Escravos, canibais, blacks e DJs: sonoridades e identidades juvenis negras no Brasil (in Tribos urbanas: produção artística e identidades, José Machado Pais e Leila Blass (coord.), ICS, 2004, p. 161-184)


Este texto sobre as sonoridades e identidades juvenis negras no Brasil apresenta-se em duas partes. Uma de exploração teórica – os dois primeiros capítulos – em torno dos enunciados de Simon Frith, onde a relação com a música no sentido lato (composição, interpretação e audição) é ritualizadora da identidade ou do «processo de identificação», conceito esse formulado por René Gallissot. Um processo que se traduz na escolha individual das referências que se pretende activar, sujeita a uma lógica cultural estipulada a partir de um «fora» e que en- viesa a total modularidade identitária. Serão também convocados outros autores, entre os quais Arjun Appadurai, Jacques Attali, Zygmunt Bauman, Iain Chambers e Paul Gilroy, que nos ajudarão a entender os mecanismos sociais de catalogação das sonoridades – equacionadas aqui enquanto espaços referenciais –, umas válidas, outras não, pelas suas funções congregadoras, respectivamente, do consenso e do conflito sociais.

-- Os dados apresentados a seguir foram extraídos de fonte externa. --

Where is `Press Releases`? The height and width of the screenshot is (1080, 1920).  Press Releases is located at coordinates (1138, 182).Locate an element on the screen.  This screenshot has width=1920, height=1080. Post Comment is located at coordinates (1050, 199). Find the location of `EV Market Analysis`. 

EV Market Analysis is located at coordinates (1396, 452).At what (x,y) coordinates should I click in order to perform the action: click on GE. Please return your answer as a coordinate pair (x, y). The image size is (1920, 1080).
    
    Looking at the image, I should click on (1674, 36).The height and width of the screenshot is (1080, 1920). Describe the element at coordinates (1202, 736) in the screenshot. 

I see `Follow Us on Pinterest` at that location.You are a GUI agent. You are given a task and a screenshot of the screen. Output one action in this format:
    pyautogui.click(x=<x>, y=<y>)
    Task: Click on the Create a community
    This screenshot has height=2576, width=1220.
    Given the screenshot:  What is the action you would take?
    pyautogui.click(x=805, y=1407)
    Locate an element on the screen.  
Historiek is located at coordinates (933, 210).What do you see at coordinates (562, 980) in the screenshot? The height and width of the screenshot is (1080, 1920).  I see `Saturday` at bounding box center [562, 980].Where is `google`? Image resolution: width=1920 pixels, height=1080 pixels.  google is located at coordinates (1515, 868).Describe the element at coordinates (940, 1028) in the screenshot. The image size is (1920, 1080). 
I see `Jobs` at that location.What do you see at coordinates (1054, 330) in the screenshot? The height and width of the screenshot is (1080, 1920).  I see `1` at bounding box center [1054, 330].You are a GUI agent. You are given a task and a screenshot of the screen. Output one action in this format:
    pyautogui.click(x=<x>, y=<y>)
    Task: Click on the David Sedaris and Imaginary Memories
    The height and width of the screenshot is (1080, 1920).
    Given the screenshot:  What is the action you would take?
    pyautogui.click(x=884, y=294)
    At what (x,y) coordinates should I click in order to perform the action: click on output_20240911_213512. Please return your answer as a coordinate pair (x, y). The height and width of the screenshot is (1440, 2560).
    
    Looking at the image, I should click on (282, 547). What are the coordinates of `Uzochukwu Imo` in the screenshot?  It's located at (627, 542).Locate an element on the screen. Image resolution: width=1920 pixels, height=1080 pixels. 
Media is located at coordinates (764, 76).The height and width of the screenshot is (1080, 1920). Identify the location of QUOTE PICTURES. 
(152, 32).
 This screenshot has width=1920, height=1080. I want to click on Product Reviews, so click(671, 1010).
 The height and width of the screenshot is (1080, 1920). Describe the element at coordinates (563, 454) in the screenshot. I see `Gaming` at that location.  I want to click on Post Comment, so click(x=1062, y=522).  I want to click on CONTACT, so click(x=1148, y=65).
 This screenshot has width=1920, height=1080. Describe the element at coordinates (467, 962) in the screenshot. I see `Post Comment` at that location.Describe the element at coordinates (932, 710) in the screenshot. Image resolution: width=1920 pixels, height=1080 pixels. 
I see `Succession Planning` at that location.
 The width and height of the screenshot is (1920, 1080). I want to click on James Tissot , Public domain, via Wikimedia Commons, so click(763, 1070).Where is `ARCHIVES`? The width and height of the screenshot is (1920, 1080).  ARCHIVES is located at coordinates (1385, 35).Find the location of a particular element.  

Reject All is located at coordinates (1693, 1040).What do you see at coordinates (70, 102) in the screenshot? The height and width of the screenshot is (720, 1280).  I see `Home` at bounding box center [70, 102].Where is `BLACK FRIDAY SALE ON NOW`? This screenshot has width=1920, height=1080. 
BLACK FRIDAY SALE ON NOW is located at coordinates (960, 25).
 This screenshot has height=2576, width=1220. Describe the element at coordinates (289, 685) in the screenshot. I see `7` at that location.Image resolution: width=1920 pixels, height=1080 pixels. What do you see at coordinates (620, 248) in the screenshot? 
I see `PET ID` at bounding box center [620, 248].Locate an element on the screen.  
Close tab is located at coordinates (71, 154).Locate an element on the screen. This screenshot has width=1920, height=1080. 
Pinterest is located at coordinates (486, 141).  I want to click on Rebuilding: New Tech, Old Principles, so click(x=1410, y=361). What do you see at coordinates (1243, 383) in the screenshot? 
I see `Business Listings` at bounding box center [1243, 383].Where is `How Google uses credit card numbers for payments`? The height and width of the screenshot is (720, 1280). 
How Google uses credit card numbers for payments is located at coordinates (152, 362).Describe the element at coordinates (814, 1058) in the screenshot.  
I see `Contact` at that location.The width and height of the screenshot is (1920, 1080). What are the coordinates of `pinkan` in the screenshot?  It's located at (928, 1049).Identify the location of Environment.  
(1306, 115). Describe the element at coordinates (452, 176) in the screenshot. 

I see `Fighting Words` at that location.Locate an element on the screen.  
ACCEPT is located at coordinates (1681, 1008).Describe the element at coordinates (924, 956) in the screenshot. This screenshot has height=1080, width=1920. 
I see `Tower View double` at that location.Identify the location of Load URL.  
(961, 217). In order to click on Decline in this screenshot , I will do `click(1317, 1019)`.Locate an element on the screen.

A outra parte – do terceiro ao último capítulo – propõe uma análise de conteúdo a vários documentos bibliográficos sobre os temas «música brasileira», «cultura juvenil negra» e «identidade juvenil negra», cruzando-a com as teias teóricas articuladas anteriormente. O todo forma um estudo prospectivo – que visa definir os contornos de problemáticas sociológicas – sobre a relação entre a música e a identidade dos jovens negros brasileiros. A formulação do conceito «jovens negros brasileiros» baseia-se noutro – «jovens negros portugueses» – investido e operacionalizado numa pesquisa anterior. Este último visava definir os contornos identitários dos filhos de imigrantes dos PALOP (países africanos de língua oficial portuguesa) residentes em Portugal por um processo de identificação que tinha nas referências musicais consumidas o seu ponto, simultaneamente, centrípeto e centrífugo. Neste sentido, com este trabalho procura-se agora balizar os possíveis contornos e limites do conceito «jovens negros brasileiros». Jovens, pela activação de referências delimitando uma «comunidade de consumidores» ageográfica mas proeminentemente jovem. Negros, porque está em questão a relevância das referências a uma certa África mítica, das «raízes», através de um ritmo e de certos sons constitutivos dos espaços de referência à africanidade e à negritude. Brasileiros, pela demarcação de um espaço referencial particular – a brasilidade – que é também, como iremos ver, um território imaginário de recontextualização das referências globais em órbita.